** Excerpt to read follows **
The specific impedance values of electrodes are also obtained by area normalization, referring to the method of Duan et al.¹⁵ As shown in Fig. S13,† a single RGOPU semi-dry electrode exhibits a low specific impedance (area-normalized impedance) of 2.77 ± 0.13 kΩ cm⁻² at Fpz and 5.72 ± 0.13 kΩ cm⁻² at Cz at 10 Hz, which is comparable to that of the wet electrode (2.07 ± 0.09 kΩ cm⁻² at Fpz and 2.73 ± 0.2 kΩ cm⁻² at Cz) and much lower than that of other electrodes.

The result of a long-term contact-impedance test is shown in Fig. 5e. The skin-contact impedance of a single RGOPU semi-dry electrode keeps less than 6 kΩ at the forehead for 4 h, given that below 40 kΩ is acceptable for BCI experiments.⁴² This illustrates that its service life in high-quality use is significantly greater than 4 h when only 1 mL of saline is added as the electrolyte. For the semi-dry electrodes, it is enough to work efficiently for such a long time, which meets the standard of EEG electrodes for practical applications. The addition of saline for RGOPU semi-dry electrodes is more convenient than the addition of conductive gel for wet electrodes.

The RGOPU semi-dry electrode achieves a stable and low-impedance efficient scalp/electrode contact interface. On one hand, the low and stable impedance of the saline-based RGOPU semi-dry electrode accounts for that. On the other hand, the addition of saline effectively reduces the contact impedance between the electrode and scalp. The flexible electrode can also bypass the hair with the support of a porous structure and be bent to adapt to the shape of the scalp, resulting in efficient contact with the scalp.⁴³ Its good flexibility also helps to enhance the stability of the contact interface.⁴⁴

The comfort of the contact between the scalp and the electrode is also guaranteed by the flexible structure of the RGOPU semi-dry electrode, the large contact area and the substitution of the uncomfortable conductive gel. This type of semi-dry electrode would not damage the cuticle, protecting the scalp as much as possible. Moreover, the excellent biocompatibility of the PU sponge and RGO also ensures the safety of the RGOPU semi-dry electrode in BCI applications and avoids any adverse reactions. The facile preparation and using process make the electrodes convenient to users. Even under pressure, its good flexibility can prevent the scalp from stress, providing a comfortable user experience.
** End of Excerpt to read **
** Exercise data follows **
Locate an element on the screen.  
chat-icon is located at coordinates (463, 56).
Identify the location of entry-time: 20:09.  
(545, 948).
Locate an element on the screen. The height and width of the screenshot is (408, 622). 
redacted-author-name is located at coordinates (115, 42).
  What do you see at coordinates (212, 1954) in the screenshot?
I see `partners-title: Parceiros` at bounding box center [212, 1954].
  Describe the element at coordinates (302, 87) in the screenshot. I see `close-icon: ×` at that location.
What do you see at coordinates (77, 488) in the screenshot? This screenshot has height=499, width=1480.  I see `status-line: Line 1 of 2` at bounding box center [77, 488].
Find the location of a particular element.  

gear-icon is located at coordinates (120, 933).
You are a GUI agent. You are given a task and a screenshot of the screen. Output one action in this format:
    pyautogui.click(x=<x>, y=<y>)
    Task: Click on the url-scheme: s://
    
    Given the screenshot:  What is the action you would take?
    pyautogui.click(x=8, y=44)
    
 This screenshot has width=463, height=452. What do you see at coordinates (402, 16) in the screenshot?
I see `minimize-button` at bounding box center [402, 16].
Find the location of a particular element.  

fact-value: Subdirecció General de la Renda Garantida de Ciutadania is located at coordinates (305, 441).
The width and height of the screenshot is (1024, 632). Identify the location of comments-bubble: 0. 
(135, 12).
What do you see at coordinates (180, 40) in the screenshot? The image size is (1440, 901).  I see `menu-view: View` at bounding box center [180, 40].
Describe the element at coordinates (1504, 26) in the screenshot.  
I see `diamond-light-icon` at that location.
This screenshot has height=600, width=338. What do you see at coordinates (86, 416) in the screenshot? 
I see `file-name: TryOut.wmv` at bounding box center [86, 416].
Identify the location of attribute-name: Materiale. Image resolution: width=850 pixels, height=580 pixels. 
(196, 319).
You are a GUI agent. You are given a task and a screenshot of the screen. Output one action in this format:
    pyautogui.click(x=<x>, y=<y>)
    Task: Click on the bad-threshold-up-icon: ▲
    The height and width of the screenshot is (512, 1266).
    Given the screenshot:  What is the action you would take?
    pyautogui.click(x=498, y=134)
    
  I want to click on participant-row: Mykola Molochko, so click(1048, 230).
** End of Exercise data **
» **What is required**
Carry on the passage about the RGOPU semi-dry EEG electrode from the point where it stops.

» **Task output**
3.4. EEG signal quality

Satisfactory EEG sensing performance, based on the properties and characteristics mentioned above, is the ultimate goal for the applications in BCI systems.⁴⁵ To assess the feasibility of the RGOPU semi-dry electrode and the effect of its excellent properties on EEG recording, the EEG sensing performance of the RGOPU semi-dry electrode and the commonly used Ag/AgCl wet electrode (Fig. S14b†) was compared.^46,47 The proposed device for EEG acquisition with RGOPU semi-dry electrodes is shown in Fig. S14a.† The skin-contact impedance of Ag/AgCl wet electrode and RGOPU semi-dry electrode displayed on the computer screen before the test was very close. The results for EEG signals collected at different positions by the RGOPU semi-dry and the wet electrode are shown in Fig. 6a. In the EEG signal quality test, the RGOPU semi-dry electrode senses EEG signals similar to wet electrodes. The results show a high degree of coincidence between the EEG spectra of the two electrodes in both hairless and hairy regions. The correlation coefficient between the EEG signals of two electrodes is 0.9810 for the forehead (Fp2) and 0.9383 for the fuzzy area (Cz). This suggests that the quality of EEG signals recorded by the RGOPU semi-dry electrode is almost the same as that recorded by the wet electrode, independent of hair density (Fig. 6c).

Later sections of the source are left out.